Exercise instructions: For the listing below, print exactly the lines from the line with "प्यार चुंबक की तरह। (98, 394)" to the line with "March 2021 (364, 839)", both included, and nothing beyond them.

Provided data:
-------------------------

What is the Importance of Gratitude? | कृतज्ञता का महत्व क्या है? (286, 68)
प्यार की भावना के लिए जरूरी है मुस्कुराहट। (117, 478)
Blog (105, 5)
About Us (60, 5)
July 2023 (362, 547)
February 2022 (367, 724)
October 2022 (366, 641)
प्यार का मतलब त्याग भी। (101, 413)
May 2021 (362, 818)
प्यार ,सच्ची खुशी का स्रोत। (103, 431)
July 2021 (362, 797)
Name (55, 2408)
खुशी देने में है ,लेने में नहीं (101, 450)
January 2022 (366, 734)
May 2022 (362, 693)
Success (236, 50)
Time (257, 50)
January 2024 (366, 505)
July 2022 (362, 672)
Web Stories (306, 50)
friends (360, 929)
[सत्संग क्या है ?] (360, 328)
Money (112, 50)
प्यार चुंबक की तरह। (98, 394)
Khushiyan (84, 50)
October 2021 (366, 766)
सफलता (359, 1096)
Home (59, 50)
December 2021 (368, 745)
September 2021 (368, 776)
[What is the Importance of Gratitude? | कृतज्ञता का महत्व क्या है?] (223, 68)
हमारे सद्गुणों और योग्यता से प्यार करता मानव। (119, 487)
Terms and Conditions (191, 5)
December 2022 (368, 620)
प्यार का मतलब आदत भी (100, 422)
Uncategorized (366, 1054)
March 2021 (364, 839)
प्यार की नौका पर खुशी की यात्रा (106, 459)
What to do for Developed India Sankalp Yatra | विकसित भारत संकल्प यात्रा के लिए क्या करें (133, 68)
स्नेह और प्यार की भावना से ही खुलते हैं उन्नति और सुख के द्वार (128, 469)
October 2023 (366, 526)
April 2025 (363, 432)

-------------------------

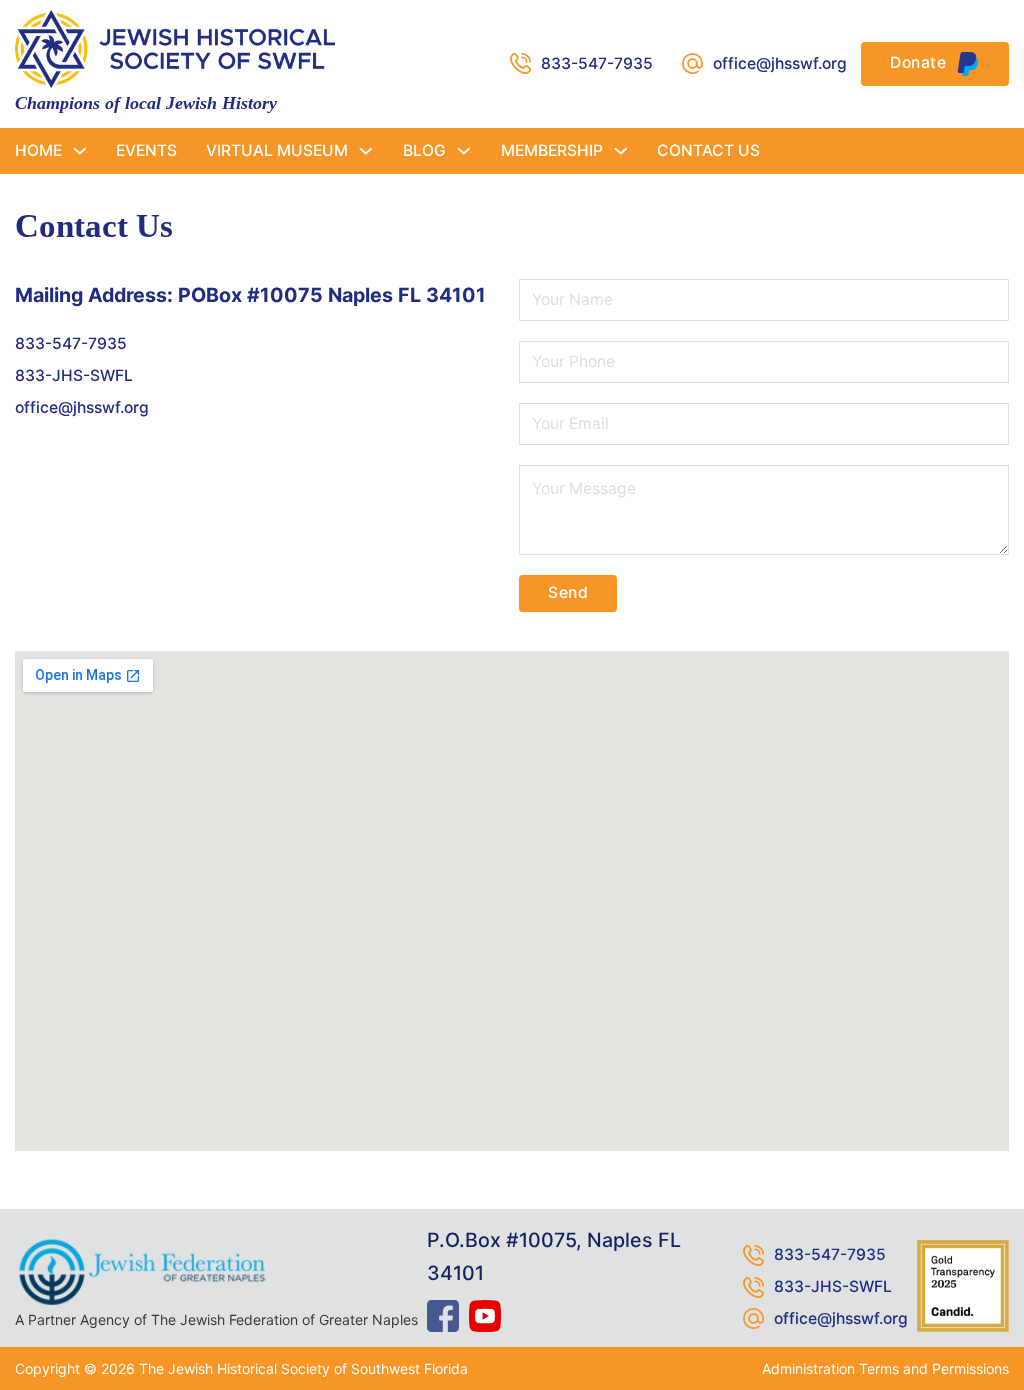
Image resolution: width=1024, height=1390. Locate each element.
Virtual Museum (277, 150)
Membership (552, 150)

-------------------------

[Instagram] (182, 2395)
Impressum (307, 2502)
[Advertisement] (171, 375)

-------------------------

Exercise solution:
प्यार चुंबक की तरह। (98, 394)
Khushiyan (84, 50)
October 2021 (366, 766)
सफलता (359, 1096)
Home (59, 50)
December 2021 (368, 745)
September 2021 (368, 776)
[What is the Importance of Gratitude? | कृतज्ञता का महत्व क्या है?] (223, 68)
हमारे सद्गुणों और योग्यता से प्यार करता मानव। (119, 487)
Terms and Conditions (191, 5)
December 2022 (368, 620)
प्यार का मतलब आदत भी (100, 422)
Uncategorized (366, 1054)
March 2021 (364, 839)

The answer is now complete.